I can well understand your concerns, but even if I were an attorney, I am not sure that at this juncture on the information highway the answer might be "there is no answer."

I have always read, and observation seems to have confirmed, that the law trails social change by a considerable margin, and to a large degree I think that there is some of that operating in the 24/7 world.

My personal opinion is that there have always been jobs where a company has to be in a position of responding to customer issues at any time and there are certain jobs that get that call when it happens. We all could names dozens of them, and in our current world, certainly many areas of IT would be one. Network administrators immediately come to mind.

Any company worth working for has had compensation policies in place for this sort of thing, and as cell phones, pagers, etc. have taken over most of our lives, have adjusted accordingly, but to me that would not necessarily mean I should get extra compensation just because they now can track me down anywhere in the world.

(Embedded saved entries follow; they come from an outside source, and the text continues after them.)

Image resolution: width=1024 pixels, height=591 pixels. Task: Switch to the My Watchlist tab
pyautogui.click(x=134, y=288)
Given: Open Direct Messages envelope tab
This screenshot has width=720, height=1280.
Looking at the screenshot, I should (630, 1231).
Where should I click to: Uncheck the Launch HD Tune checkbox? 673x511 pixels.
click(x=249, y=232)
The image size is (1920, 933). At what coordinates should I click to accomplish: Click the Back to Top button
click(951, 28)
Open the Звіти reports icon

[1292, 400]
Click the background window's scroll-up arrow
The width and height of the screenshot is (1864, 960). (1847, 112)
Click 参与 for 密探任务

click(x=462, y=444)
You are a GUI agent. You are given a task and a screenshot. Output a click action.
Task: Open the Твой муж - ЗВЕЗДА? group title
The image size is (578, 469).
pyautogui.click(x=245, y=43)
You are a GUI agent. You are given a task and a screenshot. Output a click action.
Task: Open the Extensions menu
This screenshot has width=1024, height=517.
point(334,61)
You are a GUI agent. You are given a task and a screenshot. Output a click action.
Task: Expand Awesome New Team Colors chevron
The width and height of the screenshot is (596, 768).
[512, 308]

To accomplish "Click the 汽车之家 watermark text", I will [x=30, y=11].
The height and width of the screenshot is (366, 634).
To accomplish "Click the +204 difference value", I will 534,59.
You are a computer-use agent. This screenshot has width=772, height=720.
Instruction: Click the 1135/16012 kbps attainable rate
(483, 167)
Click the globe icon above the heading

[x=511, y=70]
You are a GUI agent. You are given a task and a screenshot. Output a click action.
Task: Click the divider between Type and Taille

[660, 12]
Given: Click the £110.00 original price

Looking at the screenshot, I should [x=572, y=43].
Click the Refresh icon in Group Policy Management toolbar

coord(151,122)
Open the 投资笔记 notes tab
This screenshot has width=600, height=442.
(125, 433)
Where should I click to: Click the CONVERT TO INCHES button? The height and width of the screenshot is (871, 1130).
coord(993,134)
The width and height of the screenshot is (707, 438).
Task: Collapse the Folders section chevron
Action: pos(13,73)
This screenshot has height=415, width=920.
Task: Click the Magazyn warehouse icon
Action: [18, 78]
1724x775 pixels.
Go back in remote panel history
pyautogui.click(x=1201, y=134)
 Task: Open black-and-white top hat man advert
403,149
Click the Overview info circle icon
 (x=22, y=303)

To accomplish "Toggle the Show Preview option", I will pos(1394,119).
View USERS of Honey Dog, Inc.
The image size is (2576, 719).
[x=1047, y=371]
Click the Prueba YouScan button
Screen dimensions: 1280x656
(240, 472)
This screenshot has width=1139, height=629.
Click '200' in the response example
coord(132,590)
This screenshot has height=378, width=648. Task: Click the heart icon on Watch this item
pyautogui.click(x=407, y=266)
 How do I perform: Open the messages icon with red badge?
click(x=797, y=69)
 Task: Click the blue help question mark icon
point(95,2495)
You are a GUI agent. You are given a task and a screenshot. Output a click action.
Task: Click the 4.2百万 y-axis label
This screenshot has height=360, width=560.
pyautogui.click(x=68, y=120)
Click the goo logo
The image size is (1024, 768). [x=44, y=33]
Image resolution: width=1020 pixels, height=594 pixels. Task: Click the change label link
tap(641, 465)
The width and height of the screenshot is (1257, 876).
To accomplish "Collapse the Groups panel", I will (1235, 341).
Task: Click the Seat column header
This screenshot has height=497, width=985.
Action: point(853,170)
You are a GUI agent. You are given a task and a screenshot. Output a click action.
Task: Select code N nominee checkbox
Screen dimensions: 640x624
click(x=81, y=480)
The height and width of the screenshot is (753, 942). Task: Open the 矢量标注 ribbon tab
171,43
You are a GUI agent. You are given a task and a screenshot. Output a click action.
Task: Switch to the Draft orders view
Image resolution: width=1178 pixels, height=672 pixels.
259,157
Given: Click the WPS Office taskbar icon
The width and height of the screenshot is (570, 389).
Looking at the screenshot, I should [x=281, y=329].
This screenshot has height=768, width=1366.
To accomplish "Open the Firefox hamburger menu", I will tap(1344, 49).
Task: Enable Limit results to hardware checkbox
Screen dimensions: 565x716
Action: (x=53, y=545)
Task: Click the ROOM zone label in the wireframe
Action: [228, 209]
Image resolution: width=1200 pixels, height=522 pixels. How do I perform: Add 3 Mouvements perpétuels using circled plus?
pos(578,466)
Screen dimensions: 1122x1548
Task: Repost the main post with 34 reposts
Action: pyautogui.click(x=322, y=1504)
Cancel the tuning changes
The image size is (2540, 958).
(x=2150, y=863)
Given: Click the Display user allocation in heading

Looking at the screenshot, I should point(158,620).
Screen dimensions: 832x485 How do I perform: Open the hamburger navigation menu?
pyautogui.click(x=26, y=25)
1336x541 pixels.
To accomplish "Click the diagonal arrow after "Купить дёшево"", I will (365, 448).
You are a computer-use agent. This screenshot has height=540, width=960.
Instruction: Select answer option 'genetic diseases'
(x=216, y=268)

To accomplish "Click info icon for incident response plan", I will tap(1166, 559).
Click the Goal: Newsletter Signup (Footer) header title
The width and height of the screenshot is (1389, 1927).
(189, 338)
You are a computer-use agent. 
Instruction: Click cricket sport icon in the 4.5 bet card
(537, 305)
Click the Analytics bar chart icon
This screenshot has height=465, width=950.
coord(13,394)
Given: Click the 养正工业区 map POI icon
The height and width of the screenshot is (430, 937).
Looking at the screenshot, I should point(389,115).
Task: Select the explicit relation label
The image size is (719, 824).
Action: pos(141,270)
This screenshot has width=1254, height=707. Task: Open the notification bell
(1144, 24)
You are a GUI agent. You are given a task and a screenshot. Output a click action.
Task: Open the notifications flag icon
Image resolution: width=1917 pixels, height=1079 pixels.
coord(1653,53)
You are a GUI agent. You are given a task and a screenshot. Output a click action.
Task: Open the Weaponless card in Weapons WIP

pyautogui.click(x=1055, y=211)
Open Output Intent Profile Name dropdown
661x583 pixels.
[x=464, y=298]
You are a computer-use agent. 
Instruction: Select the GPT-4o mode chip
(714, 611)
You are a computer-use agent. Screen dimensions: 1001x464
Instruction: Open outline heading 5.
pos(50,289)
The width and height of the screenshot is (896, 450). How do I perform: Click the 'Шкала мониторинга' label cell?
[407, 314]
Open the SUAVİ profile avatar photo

Said differently, while we now have better means of communications in order to get a hold of someone I am not sure that I would feel they should pay me more just because of that.

Once I get the call and I have to go somewhere then there are OT or emergency call in policies, etc. that dictate the compensation.

If and when I get the call and am able to solve it by phone, then, at least at this point in time, it feels like a judgment call to me and depending on how long and how often, maybe I would do something on a one off basis to compensate the person. (e.g. I don't get a bill from my doctor when I call in the middle of the night and he tells me what to do.)

One thing is for sure, as time goes on it will get sorted out.